┌─ Selected excerpt

Sunday, November 30, 2008

Two more weeks of this

I slept late today and messed up Jennifer’s dinner plans. I don’t normally sleep more than 6 hours so I thought I would be safe. Nope. The boss told me I would be missed and congradulations on moving to California. Jennifer says we’re “stepping out into the unknown.” I have to think inside “not really.” Steven Curtis Chapman sang about this more than 10 years ago: ‘Saddle Up Your Horses’ and ‘Go West Young Man.’ Malicious Christian rock songs. We’re handing out our furniture like it’s Black Friday and we are a Wal-Mart in Long Island (a location known for its singular enactments of stupidity) – Just trying not to get trampled. The world seems to get even more sad and chaotic as the weeks go by.

John the tall old Mormon Indonesian with the bad knees and the flatulence was mugged until his whole face was huge and puffy and his money was gone while he was riding in an empty car on the 6 train at midnight on his way to work the other day. John is 74 years old and he has thick white hair like the grandson of the owner of an overseas Chinese tofu factory. He likes John Denver and Britney Spears and collecting broken figurines which he glues. He gives me glutinous rice wrapped with tin foil sometimes and he likes to go swimming in the public pool down at 23rd street. I haven’t seen him for a week now.

I think when we get to California I’m going to make a little circle with stones down by a river and live there for a week like Johanna Newsom. I’m not going to do anything but read Chinese poetry in Chinese, do fanciful etimologies, and eat seeds. That’s probably just a fantasy, but it’s a pretty good one. And it feels good to write it down. One summer when I was 21 I drove in my black truck to the North Rim of the Grand Canyon and lived like a solitary nudist for a week under some pine trees. Not sure if that’s completely true, but it’s a pretty good memory.

Saturday, November 22, 2008

Of Glaring Quiet

“Come out and show us your comeliness again, “ Jennifer said in between syncopated claps, putting words to our understanding of the banality of the contemporary pageantry of classical music appreciation. The Capuçon-Angelich Trio, an ensemble of extremely talented young Frenchmen with burnished fiddles from the 18th century, fierce haircuts and wicked black shoes had just finished up Shostakovich’s Piano Trio No. 2 in E.Minor, Opus 67: A fantastic whirlwind of drunken pageantry, ethereal dancing, relentless death marching, and of course melancholic reflections high in the clouds over a stilled field of stark, naked trees and stones as fall turns to winter.

└─

> **Given task**
Reproduce the blog entries above word for word, everything from "Sunday, November 30, 2008" down to "weeks go by.".

┌─ Data records

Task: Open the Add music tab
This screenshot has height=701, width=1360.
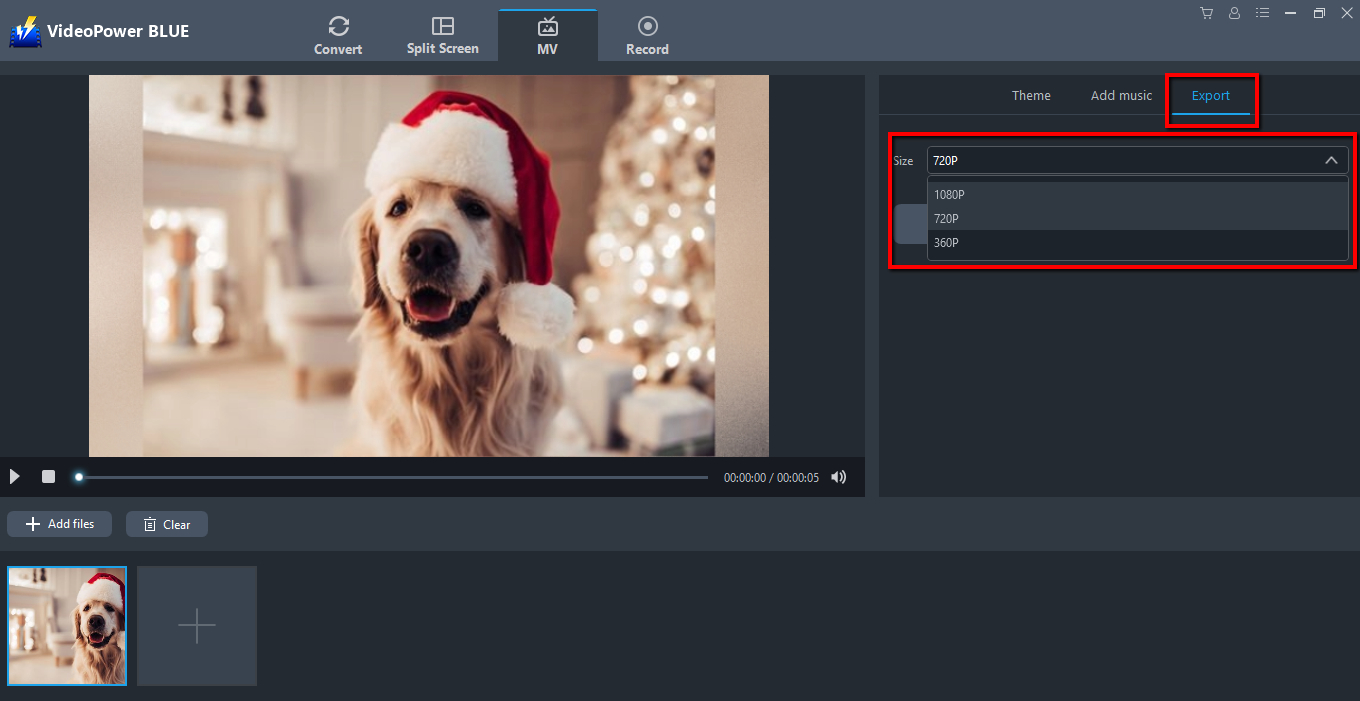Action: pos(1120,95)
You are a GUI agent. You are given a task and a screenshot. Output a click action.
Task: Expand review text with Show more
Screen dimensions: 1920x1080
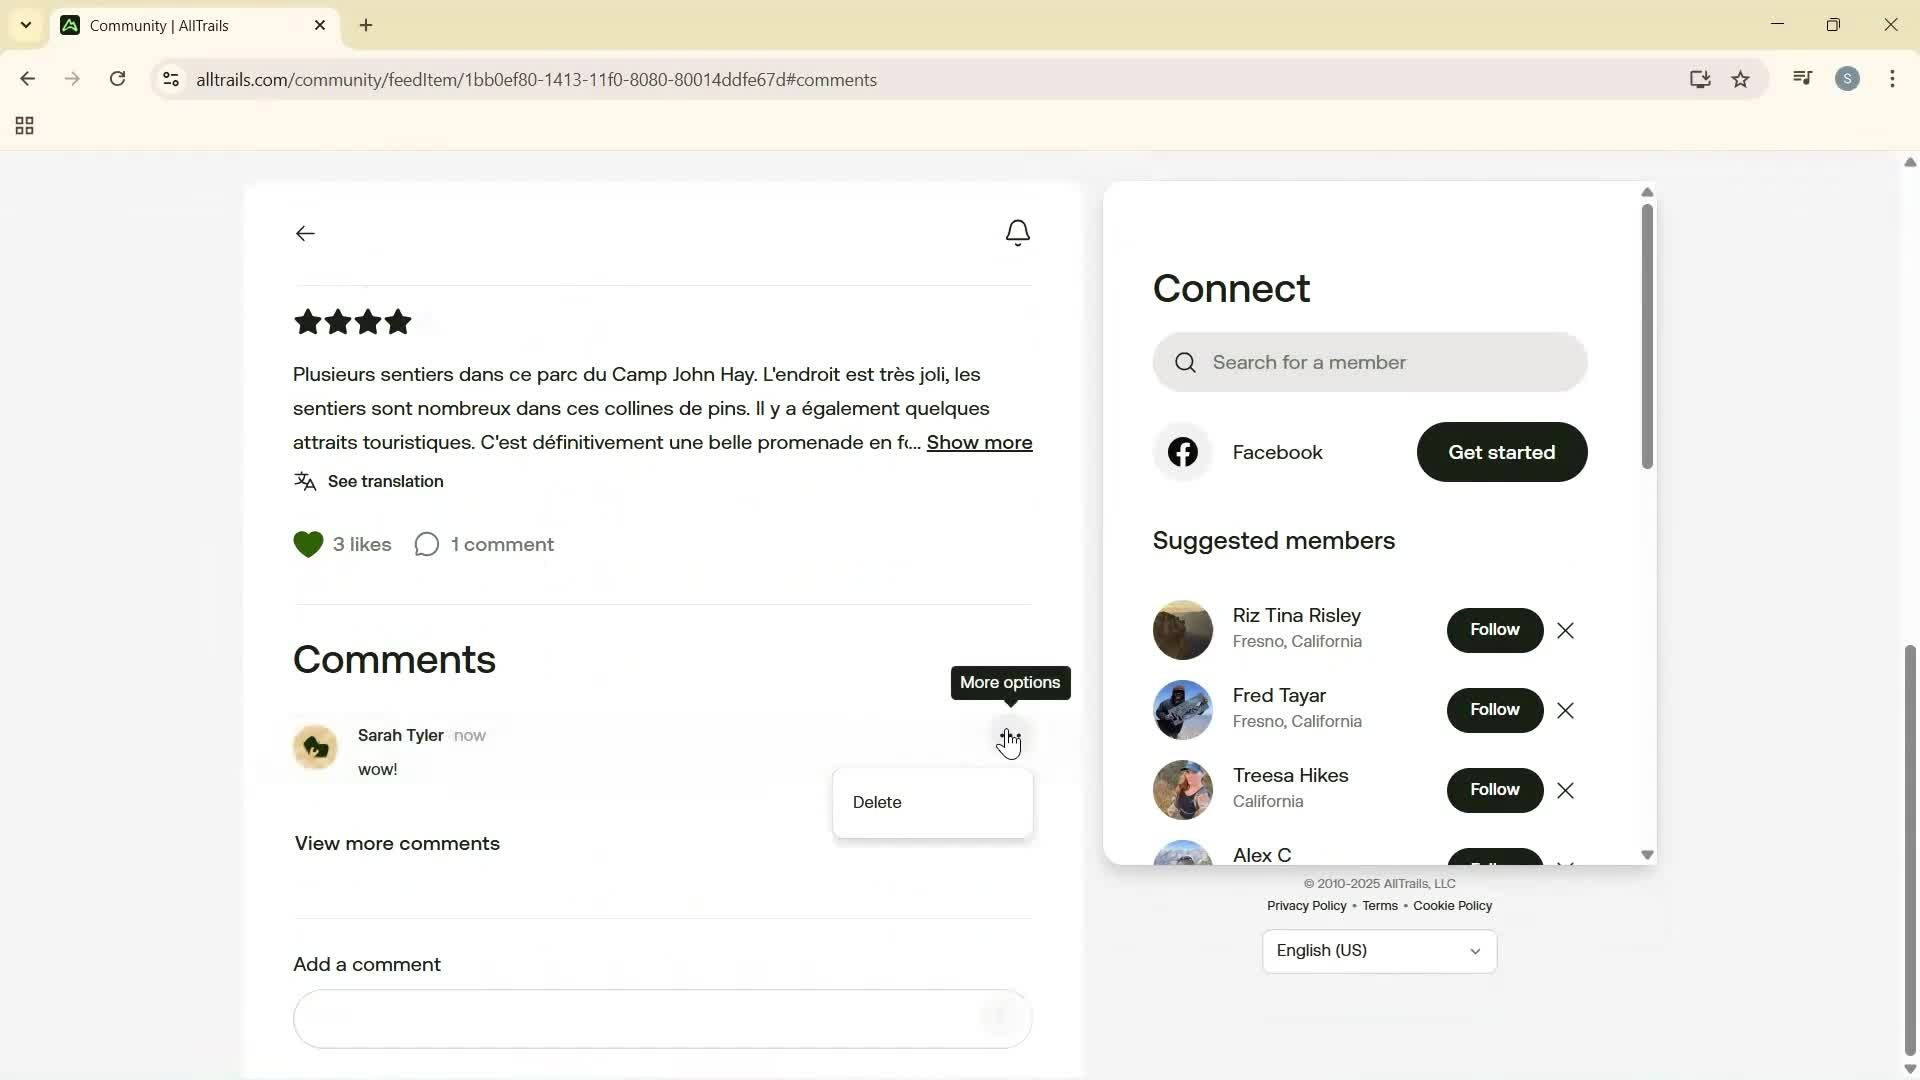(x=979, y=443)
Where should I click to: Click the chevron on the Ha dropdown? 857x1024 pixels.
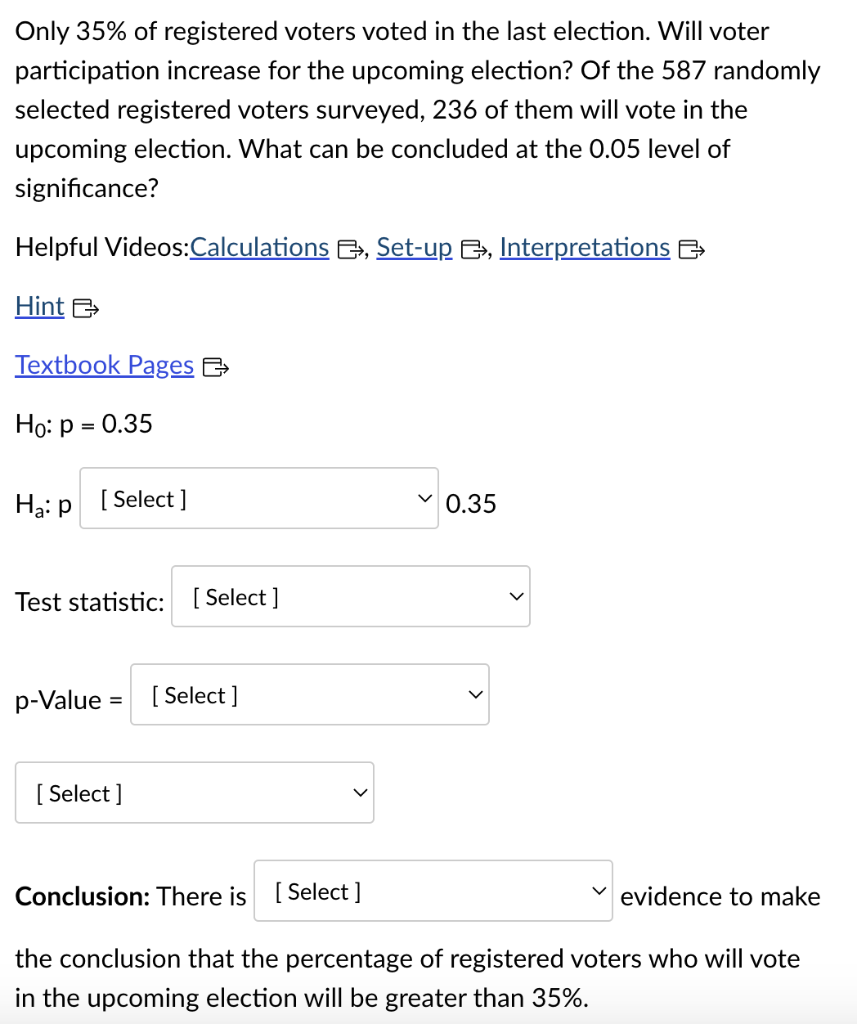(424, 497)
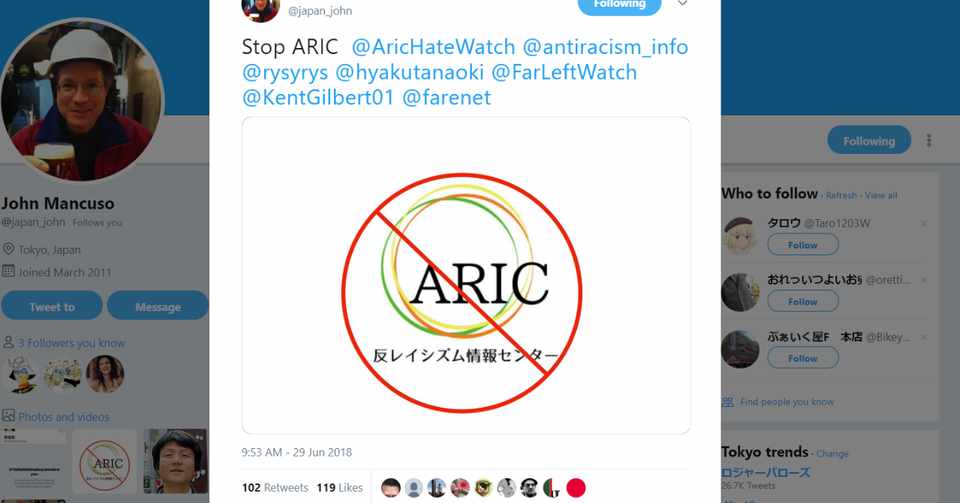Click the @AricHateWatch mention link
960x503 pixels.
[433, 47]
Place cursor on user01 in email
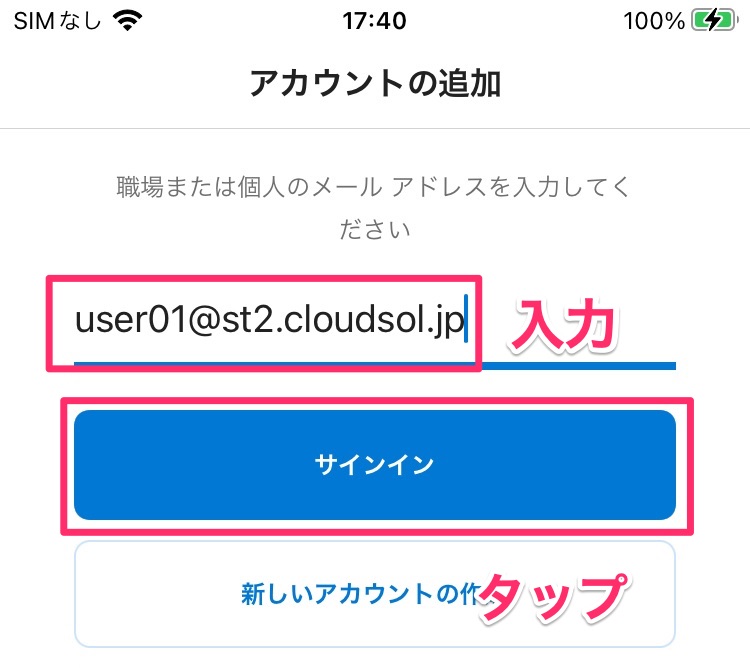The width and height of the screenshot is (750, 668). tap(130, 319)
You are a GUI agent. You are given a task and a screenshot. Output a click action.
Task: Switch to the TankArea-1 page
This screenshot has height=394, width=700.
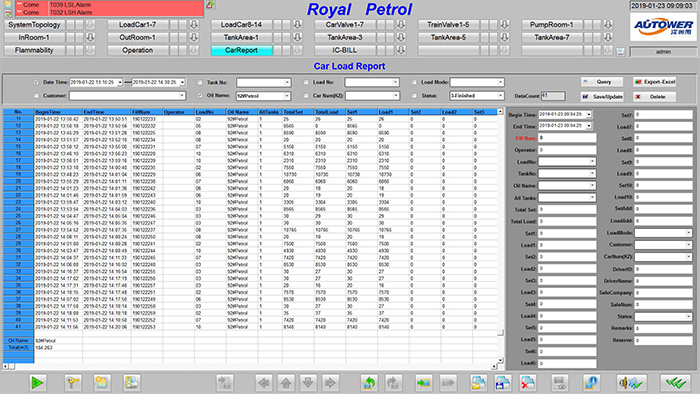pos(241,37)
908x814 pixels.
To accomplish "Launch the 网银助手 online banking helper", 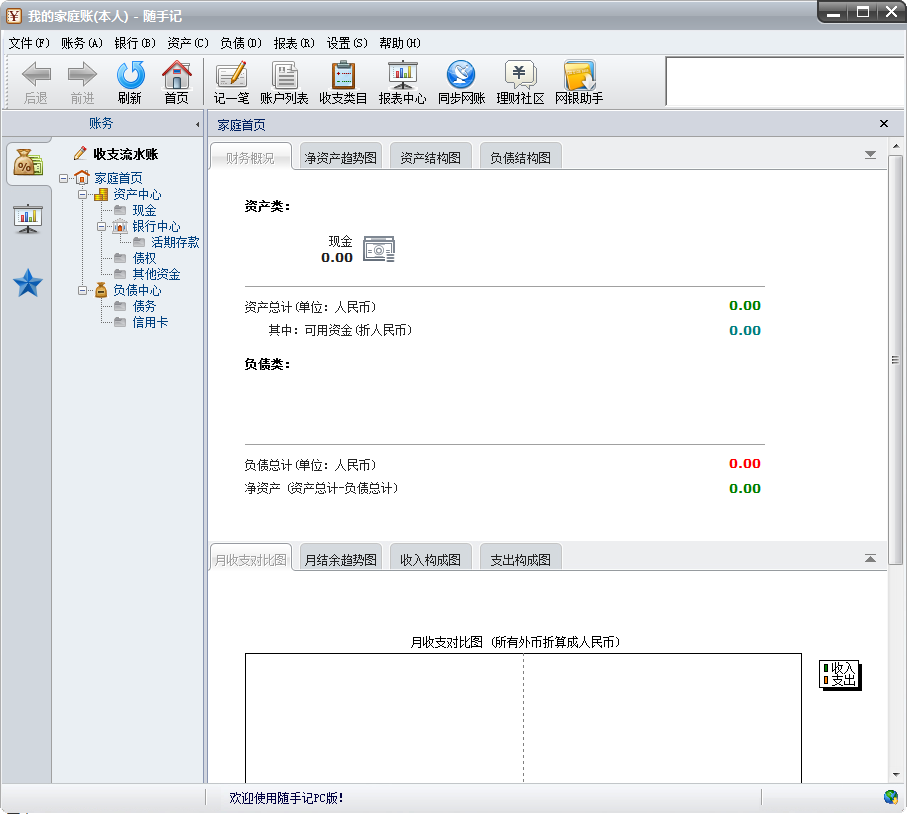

└─

> **Output below**
Sunday, November 30, 2008

Two more weeks of this

I slept late today and messed up Jennifer’s dinner plans. I don’t normally sleep more than 6 hours so I thought I would be safe. Nope. The boss told me I would be missed and congradulations on moving to California. Jennifer says we’re “stepping out into the unknown.” I have to think inside “not really.” Steven Curtis Chapman sang about this more than 10 years ago: ‘Saddle Up Your Horses’ and ‘Go West Young Man.’ Malicious Christian rock songs. We’re handing out our furniture like it’s Black Friday and we are a Wal-Mart in Long Island (a location known for its singular enactments of stupidity) – Just trying not to get trampled. The world seems to get even more sad and chaotic as the weeks go by.